Pierluigi Serraino tells the story of IPAR’s revolutionary endeavor and its lasting legacy in The Creative Architect: Inside the Great Midcentury Personality Study (public library). He writes:

IPAR was determined to take the alchemy out of any conversation on creativity and use fieldwork to corroborate their hypothesis that creativity was the result of a set of conditions, external and internal to individuals, without any teleological explanation of its origins. Adopting a solid research angle and studying creativity through a direct examination of the individuals hailed as leaders in their fields was of the essence to circumvent the precariousness and unreliability of the countless opinions that pseudo-experts were circulating on the topic.

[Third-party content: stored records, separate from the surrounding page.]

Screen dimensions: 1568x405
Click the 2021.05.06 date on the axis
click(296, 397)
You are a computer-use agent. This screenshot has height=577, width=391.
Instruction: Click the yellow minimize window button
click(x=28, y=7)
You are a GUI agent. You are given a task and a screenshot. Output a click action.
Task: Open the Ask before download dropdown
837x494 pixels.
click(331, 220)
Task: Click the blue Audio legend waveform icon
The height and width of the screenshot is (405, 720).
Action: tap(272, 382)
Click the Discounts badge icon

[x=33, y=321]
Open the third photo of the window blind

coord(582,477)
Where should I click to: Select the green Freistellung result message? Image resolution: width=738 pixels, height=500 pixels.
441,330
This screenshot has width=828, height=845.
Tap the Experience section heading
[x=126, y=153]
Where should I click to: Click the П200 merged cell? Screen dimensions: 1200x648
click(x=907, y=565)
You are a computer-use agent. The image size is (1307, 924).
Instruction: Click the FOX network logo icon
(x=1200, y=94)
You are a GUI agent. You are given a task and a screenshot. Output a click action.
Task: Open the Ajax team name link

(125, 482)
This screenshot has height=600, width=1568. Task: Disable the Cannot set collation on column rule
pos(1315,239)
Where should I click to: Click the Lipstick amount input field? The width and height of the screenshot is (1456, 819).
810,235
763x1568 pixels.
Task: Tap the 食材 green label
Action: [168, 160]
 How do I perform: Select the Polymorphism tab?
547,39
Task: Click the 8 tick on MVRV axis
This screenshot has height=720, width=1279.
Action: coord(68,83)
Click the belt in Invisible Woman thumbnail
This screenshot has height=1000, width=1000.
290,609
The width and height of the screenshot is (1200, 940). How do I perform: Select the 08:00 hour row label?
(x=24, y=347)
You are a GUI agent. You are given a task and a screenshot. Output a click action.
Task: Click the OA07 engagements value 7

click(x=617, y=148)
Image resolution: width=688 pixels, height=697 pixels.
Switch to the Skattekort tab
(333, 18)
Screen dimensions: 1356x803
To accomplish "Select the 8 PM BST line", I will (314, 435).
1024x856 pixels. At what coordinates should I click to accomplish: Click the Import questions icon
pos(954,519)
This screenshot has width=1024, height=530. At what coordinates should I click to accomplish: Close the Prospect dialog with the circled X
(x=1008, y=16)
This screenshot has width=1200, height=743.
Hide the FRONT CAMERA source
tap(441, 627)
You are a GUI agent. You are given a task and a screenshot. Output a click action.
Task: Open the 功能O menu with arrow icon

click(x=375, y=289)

Cover of the 1962 “Man’s Creative Mind" issue of IBM’s THINK magazine, with cover art by Harry Bertoia
Cover of the 1962 “Man’s Creative Mind” issue of IBM’s THINK magazine, with cover art by Harry Bertoia

More than that, IPAR’s research, with its focus on creativity as a profoundly human and humane faculty, became a counterpoint to the era’s growing fear of mechanization. Serraino explains:

At the core of the effective functioning of the IPAR research unit was a fundamental position shared by MacKinnon and his colleagues: that creativity conformed to certain rules and that its patterns of appearance could be objectively measured and explained. But even more importantly, all those involved in the study — researchers, sponsoring agencies, the subjects themselves — held the mental process of the individual to be the center of the creative processes, dispelling all the rhetoric associated with genius.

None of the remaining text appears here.